*What you will do*
Take the line with "The width and height of the screenshot is (595, 388)." and every line after it in the data. Transcribe them exactly, through the last.

*Given records*

--

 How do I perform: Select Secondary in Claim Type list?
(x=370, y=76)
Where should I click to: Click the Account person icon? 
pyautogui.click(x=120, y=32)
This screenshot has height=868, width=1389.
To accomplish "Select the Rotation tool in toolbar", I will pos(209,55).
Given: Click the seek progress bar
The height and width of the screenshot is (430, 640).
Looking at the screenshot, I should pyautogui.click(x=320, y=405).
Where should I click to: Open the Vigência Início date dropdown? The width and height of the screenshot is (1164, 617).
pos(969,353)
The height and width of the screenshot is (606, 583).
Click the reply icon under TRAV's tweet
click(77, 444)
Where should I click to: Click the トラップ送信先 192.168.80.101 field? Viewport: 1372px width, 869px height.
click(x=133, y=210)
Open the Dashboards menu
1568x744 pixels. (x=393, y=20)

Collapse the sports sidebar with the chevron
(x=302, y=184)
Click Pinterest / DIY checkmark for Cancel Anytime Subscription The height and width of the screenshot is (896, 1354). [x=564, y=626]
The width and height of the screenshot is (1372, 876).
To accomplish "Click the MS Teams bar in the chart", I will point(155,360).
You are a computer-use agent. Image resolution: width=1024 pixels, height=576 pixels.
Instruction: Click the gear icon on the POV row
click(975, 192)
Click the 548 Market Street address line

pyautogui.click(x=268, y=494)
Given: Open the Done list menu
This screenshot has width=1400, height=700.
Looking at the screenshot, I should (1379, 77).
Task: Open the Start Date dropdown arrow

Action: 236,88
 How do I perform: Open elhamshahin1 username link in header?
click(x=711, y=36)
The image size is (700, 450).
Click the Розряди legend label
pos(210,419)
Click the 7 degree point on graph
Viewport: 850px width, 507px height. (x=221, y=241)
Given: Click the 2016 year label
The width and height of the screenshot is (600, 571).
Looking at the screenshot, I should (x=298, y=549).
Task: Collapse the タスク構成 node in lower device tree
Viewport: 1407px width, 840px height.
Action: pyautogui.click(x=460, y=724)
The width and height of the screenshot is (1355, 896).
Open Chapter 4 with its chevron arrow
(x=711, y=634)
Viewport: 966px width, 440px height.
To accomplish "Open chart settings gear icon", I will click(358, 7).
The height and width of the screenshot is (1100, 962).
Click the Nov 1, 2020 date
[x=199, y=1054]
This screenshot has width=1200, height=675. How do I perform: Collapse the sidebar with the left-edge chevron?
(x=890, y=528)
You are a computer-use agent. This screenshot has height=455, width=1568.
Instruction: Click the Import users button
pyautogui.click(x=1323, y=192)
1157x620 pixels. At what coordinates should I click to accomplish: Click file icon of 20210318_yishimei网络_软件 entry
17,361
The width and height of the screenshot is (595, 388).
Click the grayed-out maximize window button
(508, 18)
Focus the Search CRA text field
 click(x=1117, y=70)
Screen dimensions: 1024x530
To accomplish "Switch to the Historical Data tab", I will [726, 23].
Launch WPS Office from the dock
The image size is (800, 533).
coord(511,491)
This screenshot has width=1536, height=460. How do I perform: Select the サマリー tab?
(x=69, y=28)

--

*Answer to the problem*
The width and height of the screenshot is (595, 388).
Click the grayed-out maximize window button
(508, 18)
Focus the Search CRA text field
 click(x=1117, y=70)
Screen dimensions: 1024x530
To accomplish "Switch to the Historical Data tab", I will [726, 23].
Launch WPS Office from the dock
The image size is (800, 533).
coord(511,491)
This screenshot has width=1536, height=460. How do I perform: Select the サマリー tab?
(x=69, y=28)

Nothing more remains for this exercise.